Some awkward technical problems to be solved fitting a two-speed motor to a lathe:
- Two speed motors need native 3-phase – fortunately Tom has this already.
- The control circuitry needed by two speed motors is unusually complicated and in this case there is no diagram to work from (yet). It may be necessary to design a control circuit, a task beyond the skills of many competent electricians.
- There are two different types of 2-speed 3-phase motor and we don't know for sure what Tom has. (Though Alan Johnson said 'From your motor nameplate photograph, you have a two pole / four pole three phase motor' I see the motor plate mentions 3350, 2800, 1740 and 1450 rpm. Important to identify the motor type, Dahlander or what, and the rpm needed from the motor, which depends on the lathe's belts / gearing. Will also be necessary to identify the windings, not always obvious on second-hand motors.
- Once the circuit is established, the contactors, wiring, and switches have to be bought and fitted. Won't be cheap.
Tom said: 'The main reason for not going down the VFD route was that I want a higher chuck speed than the inverter delivers.' As VFDs can spin motors faster than their plate speed, Tom may be applying the wrong solution. Possibly Tom doesn't want a two speed motor, he wants a lathe capable of a certain rpm.

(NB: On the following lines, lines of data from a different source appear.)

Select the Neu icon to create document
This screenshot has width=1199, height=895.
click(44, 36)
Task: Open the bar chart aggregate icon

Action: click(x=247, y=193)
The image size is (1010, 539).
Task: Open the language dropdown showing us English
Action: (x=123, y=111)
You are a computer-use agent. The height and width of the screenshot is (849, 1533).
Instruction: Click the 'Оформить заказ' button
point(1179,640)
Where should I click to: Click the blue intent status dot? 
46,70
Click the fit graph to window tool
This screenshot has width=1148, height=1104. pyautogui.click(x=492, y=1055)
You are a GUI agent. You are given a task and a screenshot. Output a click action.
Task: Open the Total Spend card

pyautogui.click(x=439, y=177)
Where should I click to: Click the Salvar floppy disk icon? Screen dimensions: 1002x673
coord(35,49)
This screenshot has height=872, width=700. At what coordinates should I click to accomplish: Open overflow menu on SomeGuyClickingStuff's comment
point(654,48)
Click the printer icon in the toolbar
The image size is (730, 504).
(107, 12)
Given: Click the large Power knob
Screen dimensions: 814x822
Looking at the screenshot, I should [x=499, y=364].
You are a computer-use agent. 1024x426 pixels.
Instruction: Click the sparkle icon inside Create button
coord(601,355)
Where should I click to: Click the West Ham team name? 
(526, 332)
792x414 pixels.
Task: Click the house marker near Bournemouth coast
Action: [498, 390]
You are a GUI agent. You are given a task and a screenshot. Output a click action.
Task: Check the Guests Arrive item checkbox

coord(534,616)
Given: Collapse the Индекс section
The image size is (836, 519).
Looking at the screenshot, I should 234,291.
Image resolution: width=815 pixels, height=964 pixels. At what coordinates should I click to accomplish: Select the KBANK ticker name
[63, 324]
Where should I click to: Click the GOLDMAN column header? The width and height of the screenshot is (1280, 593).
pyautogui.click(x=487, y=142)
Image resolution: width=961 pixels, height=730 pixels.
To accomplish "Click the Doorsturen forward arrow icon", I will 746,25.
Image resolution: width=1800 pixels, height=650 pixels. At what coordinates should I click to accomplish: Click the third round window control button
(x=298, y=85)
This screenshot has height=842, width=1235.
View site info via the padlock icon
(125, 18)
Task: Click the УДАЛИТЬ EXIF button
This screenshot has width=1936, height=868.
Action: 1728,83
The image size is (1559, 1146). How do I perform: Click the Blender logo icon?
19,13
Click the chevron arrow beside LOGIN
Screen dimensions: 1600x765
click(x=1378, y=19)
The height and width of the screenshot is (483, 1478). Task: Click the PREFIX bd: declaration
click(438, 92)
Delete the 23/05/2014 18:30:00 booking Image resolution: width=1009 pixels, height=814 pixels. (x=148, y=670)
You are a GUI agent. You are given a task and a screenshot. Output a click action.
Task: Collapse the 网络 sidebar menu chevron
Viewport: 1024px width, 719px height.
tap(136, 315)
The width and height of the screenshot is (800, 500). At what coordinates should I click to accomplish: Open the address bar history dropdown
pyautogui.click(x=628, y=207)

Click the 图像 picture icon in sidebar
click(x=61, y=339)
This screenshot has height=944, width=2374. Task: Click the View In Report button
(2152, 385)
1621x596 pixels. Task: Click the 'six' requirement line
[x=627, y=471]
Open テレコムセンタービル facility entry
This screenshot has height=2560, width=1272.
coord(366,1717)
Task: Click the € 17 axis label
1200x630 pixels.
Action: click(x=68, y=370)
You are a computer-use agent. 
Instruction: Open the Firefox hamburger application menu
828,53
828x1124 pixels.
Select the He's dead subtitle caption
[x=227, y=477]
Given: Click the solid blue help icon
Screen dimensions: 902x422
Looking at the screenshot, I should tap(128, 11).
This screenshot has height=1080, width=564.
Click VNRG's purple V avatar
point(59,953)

Digging round the web, Tom is the only example I found of anyone replacing a motor/VFD with a two speed motor. I did find examples of people going the other way, ie permanently wiring two speed motors in the fast position and speed controlling with a VFD.
As two-speed motors make life difficult, I'd want to be sure there was a really good reason for fitting one. Gut feel on this, I'd simplify the requirement, probably doing the job with a single speed motor and VFD. Cheaper and easier than a two-speed motor, plus the VFD provides fine speed control.
Always a good idea in engineering to nail the requirement if you can rather than jumping straight to a technical solution. Usually worth checking the options, including 'Do Nothing'!